About this exercise
Present every line of the items below as a Markdown table with two columns, Row for the row number and Line for the text, leaving out blank lines.

---------- Source material ----------

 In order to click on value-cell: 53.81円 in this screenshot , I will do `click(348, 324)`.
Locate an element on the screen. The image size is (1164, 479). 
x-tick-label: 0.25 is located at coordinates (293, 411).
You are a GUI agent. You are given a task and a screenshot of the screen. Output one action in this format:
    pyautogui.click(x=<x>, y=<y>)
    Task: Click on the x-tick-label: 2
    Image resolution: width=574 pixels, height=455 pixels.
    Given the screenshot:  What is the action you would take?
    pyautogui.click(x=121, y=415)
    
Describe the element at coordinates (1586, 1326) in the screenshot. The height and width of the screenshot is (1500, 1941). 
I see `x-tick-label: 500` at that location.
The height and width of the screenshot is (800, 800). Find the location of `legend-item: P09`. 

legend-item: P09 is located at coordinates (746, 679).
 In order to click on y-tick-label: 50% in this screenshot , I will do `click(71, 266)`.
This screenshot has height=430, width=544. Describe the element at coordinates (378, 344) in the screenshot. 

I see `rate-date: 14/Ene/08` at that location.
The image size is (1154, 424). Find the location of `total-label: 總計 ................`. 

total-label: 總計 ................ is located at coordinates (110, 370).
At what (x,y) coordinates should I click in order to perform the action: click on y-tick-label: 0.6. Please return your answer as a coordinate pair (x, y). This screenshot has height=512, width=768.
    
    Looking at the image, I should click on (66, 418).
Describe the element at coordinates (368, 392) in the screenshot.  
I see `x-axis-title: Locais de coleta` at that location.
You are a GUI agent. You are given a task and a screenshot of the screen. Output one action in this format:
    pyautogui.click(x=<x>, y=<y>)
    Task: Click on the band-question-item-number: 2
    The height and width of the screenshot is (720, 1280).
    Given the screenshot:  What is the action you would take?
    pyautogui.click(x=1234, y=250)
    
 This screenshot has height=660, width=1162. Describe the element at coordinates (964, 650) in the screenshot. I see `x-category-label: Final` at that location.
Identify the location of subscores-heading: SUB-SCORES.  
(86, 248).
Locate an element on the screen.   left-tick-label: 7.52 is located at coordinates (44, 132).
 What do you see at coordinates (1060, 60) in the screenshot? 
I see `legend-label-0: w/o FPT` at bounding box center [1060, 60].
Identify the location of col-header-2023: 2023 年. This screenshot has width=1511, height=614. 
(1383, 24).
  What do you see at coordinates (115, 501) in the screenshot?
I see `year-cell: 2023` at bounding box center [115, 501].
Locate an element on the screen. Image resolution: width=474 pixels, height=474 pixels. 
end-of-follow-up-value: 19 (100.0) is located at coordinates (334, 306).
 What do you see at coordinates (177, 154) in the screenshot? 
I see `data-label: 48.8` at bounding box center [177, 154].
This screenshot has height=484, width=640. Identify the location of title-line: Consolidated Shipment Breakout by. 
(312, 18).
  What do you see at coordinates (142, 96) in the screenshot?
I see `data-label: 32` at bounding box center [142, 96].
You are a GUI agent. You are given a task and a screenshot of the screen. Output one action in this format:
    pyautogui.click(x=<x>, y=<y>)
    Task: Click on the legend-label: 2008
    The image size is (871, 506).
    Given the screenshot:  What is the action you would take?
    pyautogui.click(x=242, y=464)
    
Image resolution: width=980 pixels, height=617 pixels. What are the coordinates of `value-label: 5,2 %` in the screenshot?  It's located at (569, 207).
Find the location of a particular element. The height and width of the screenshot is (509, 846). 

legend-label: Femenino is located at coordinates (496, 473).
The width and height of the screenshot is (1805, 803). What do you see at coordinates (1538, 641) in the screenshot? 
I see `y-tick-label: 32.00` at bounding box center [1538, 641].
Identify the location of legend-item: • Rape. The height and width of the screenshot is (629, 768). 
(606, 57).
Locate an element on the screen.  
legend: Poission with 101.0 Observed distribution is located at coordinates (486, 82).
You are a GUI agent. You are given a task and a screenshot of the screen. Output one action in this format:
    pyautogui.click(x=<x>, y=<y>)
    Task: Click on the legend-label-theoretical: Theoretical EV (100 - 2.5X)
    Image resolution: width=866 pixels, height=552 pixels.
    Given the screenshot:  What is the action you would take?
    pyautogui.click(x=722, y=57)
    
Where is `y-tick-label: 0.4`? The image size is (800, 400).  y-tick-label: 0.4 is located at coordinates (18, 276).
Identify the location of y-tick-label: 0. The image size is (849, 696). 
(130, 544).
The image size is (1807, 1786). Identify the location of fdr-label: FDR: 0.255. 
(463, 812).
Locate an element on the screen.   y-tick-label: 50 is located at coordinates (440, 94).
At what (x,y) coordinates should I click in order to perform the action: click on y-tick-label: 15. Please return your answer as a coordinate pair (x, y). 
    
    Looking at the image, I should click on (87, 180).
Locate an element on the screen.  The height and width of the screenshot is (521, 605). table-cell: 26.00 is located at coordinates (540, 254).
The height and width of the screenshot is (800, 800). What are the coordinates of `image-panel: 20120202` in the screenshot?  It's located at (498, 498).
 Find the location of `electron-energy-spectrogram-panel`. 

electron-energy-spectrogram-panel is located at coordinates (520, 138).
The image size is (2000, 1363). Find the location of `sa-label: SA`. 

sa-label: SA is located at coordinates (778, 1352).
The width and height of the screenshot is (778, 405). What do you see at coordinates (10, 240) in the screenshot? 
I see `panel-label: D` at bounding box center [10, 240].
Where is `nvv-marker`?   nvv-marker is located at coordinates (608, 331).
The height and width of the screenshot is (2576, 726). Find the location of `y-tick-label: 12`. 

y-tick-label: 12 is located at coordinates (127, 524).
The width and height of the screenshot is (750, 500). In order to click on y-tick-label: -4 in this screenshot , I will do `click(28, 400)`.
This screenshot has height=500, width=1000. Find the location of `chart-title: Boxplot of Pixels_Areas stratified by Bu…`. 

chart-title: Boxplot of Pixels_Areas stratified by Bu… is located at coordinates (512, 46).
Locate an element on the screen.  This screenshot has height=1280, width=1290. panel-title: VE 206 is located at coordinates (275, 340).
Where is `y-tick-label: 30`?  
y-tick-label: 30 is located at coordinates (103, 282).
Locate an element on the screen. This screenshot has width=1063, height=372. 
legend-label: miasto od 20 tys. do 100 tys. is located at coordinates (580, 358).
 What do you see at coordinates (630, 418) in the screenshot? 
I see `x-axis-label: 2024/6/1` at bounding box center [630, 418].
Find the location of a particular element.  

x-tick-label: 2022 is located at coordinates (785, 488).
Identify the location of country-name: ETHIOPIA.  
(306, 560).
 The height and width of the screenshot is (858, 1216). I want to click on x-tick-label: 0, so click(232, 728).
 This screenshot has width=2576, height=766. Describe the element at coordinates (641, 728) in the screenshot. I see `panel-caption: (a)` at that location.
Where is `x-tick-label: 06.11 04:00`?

----------

Written response
| Row | Line |
|---|---|
| 1 |  In order to click on value-cell: 53.81円 in this screenshot , I will do `click(348, 324)`. |
| 2 | Locate an element on the screen. The image size is (1164, 479).  |
| 3 | x-tick-label: 0.25 is located at coordinates (293, 411). |
| 4 | You are a GUI agent. You are given a task and a screenshot of the screen. Output one action in this format: |
| 5 |     pyautogui.click(x=<x>, y=<y>) |
| 6 |     Task: Click on the x-tick-label: 2 |
| 7 |     Image resolution: width=574 pixels, height=455 pixels. |
| 8 |     Given the screenshot:  What is the action you would take? |
| 9 |     pyautogui.click(x=121, y=415) |
| 10 | Describe the element at coordinates (1586, 1326) in the screenshot. The height and width of the screenshot is (1500, 1941).  |
| 11 | I see `x-tick-label: 500` at that location. |
| 12 | The height and width of the screenshot is (800, 800). Find the location of `legend-item: P09`.  |
| 13 | legend-item: P09 is located at coordinates (746, 679). |
| 14 |  In order to click on y-tick-label: 50% in this screenshot , I will do `click(71, 266)`. |
| 15 | This screenshot has height=430, width=544. Describe the element at coordinates (378, 344) in the screenshot.  |
| 16 | I see `rate-date: 14/Ene/08` at that location. |
| 17 | The image size is (1154, 424). Find the location of `total-label: 總計 ................`.  |
| 18 | total-label: 總計 ................ is located at coordinates (110, 370). |
| 19 | At what (x,y) coordinates should I click in order to perform the action: click on y-tick-label: 0.6. Please return your answer as a coordinate pair (x, y). This screenshot has height=512, width=768. |
| 20 |     Looking at the image, I should click on (66, 418). |
| 21 | Describe the element at coordinates (368, 392) in the screenshot.   |
| 22 | I see `x-axis-title: Locais de coleta` at that location. |
| 23 | You are a GUI agent. You are given a task and a screenshot of the screen. Output one action in this format: |
| 24 |     pyautogui.click(x=<x>, y=<y>) |
| 25 |     Task: Click on the band-question-item-number: 2 |
| 26 |     The height and width of the screenshot is (720, 1280). |
| 27 |     Given the screenshot:  What is the action you would take? |
| 28 |     pyautogui.click(x=1234, y=250) |
| 29 |  This screenshot has height=660, width=1162. Describe the element at coordinates (964, 650) in the screenshot. I see `x-category-label: Final` at that location. |
| 30 | Identify the location of subscores-heading: SUB-SCORES.   |
| 31 | (86, 248). |
| 32 | Locate an element on the screen.   left-tick-label: 7.52 is located at coordinates (44, 132). |
| 33 |  What do you see at coordinates (1060, 60) in the screenshot?  |
| 34 | I see `legend-label-0: w/o FPT` at bounding box center [1060, 60]. |
| 35 | Identify the location of col-header-2023: 2023 年. This screenshot has width=1511, height=614.  |
| 36 | (1383, 24). |
| 37 |   What do you see at coordinates (115, 501) in the screenshot? |
| 38 | I see `year-cell: 2023` at bounding box center [115, 501]. |
| 39 | Locate an element on the screen. Image resolution: width=474 pixels, height=474 pixels.  |
| 40 | end-of-follow-up-value: 19 (100.0) is located at coordinates (334, 306). |
| 41 |  What do you see at coordinates (177, 154) in the screenshot?  |
| 42 | I see `data-label: 48.8` at bounding box center [177, 154]. |
| 43 | This screenshot has height=484, width=640. Identify the location of title-line: Consolidated Shipment Breakout by.  |
| 44 | (312, 18). |
| 45 |   What do you see at coordinates (142, 96) in the screenshot? |
| 46 | I see `data-label: 32` at bounding box center [142, 96]. |
| 47 | You are a GUI agent. You are given a task and a screenshot of the screen. Output one action in this format: |
| 48 |     pyautogui.click(x=<x>, y=<y>) |
| 49 |     Task: Click on the legend-label: 2008 |
| 50 |     The image size is (871, 506). |
| 51 |     Given the screenshot:  What is the action you would take? |
| 52 |     pyautogui.click(x=242, y=464) |
| 53 | Image resolution: width=980 pixels, height=617 pixels. What are the coordinates of `value-label: 5,2 %` in the screenshot?  It's located at (569, 207). |
| 54 | Find the location of a particular element. The height and width of the screenshot is (509, 846).  |
| 55 | legend-label: Femenino is located at coordinates (496, 473). |
| 56 | The width and height of the screenshot is (1805, 803). What do you see at coordinates (1538, 641) in the screenshot?  |
| 57 | I see `y-tick-label: 32.00` at bounding box center [1538, 641]. |
| 58 | Identify the location of legend-item: • Rape. The height and width of the screenshot is (629, 768).  |
| 59 | (606, 57). |
| 60 | Locate an element on the screen.   |
| 61 | legend: Poission with 101.0 Observed distribution is located at coordinates (486, 82). |
| 62 | You are a GUI agent. You are given a task and a screenshot of the screen. Output one action in this format: |
| 63 |     pyautogui.click(x=<x>, y=<y>) |
| 64 |     Task: Click on the legend-label-theoretical: Theoretical EV (100 - 2.5X) |
| 65 |     Image resolution: width=866 pixels, height=552 pixels. |
| 66 |     Given the screenshot:  What is the action you would take? |
| 67 |     pyautogui.click(x=722, y=57) |
| 68 | Where is `y-tick-label: 0.4`? The image size is (800, 400).  y-tick-label: 0.4 is located at coordinates (18, 276). |
| 69 | Identify the location of y-tick-label: 0. The image size is (849, 696).  |
| 70 | (130, 544). |
| 71 | The image size is (1807, 1786). Identify the location of fdr-label: FDR: 0.255.  |
| 72 | (463, 812). |
| 73 | Locate an element on the screen.   y-tick-label: 50 is located at coordinates (440, 94). |
| 74 | At what (x,y) coordinates should I click in order to perform the action: click on y-tick-label: 15. Please return your answer as a coordinate pair (x, y).  |
| 75 |     Looking at the image, I should click on (87, 180). |
| 76 | Locate an element on the screen.  The height and width of the screenshot is (521, 605). table-cell: 26.00 is located at coordinates (540, 254). |
| 77 | The height and width of the screenshot is (800, 800). What are the coordinates of `image-panel: 20120202` in the screenshot?  It's located at (498, 498). |
| 78 |  Find the location of `electron-energy-spectrogram-panel`.  |
| 79 | electron-energy-spectrogram-panel is located at coordinates (520, 138). |
| 80 | The image size is (2000, 1363). Find the location of `sa-label: SA`.  |
| 81 | sa-label: SA is located at coordinates (778, 1352). |
| 82 | The width and height of the screenshot is (778, 405). What do you see at coordinates (10, 240) in the screenshot?  |
| 83 | I see `panel-label: D` at bounding box center [10, 240]. |
| 84 | Where is `nvv-marker`?   nvv-marker is located at coordinates (608, 331). |
| 85 | The height and width of the screenshot is (2576, 726). Find the location of `y-tick-label: 12`.  |
| 86 | y-tick-label: 12 is located at coordinates (127, 524). |
| 87 | The width and height of the screenshot is (750, 500). In order to click on y-tick-label: -4 in this screenshot , I will do `click(28, 400)`. |
| 88 | This screenshot has height=500, width=1000. Find the location of `chart-title: Boxplot of Pixels_Areas stratified by Bu…`.  |
| 89 | chart-title: Boxplot of Pixels_Areas stratified by Bu… is located at coordinates (512, 46). |
| 90 | Locate an element on the screen.  This screenshot has height=1280, width=1290. panel-title: VE 206 is located at coordinates (275, 340). |
| 91 | Where is `y-tick-label: 30`?   |
| 92 | y-tick-label: 30 is located at coordinates (103, 282). |
| 93 | Locate an element on the screen. This screenshot has width=1063, height=372.  |
| 94 | legend-label: miasto od 20 tys. do 100 tys. is located at coordinates (580, 358). |
| 95 |  What do you see at coordinates (630, 418) in the screenshot?  |
| 96 | I see `x-axis-label: 2024/6/1` at bounding box center [630, 418]. |
| 97 | Find the location of a particular element.   |
| 98 | x-tick-label: 2022 is located at coordinates (785, 488). |
| 99 | Identify the location of country-name: ETHIOPIA.   |
| 100 | (306, 560). |
| 101 |  The height and width of the screenshot is (858, 1216). I want to click on x-tick-label: 0, so click(232, 728). |
| 102 |  This screenshot has width=2576, height=766. Describe the element at coordinates (641, 728) in the screenshot. I see `panel-caption: (a)` at that location. |
| 103 | Where is `x-tick-label: 06.11 04:00`? |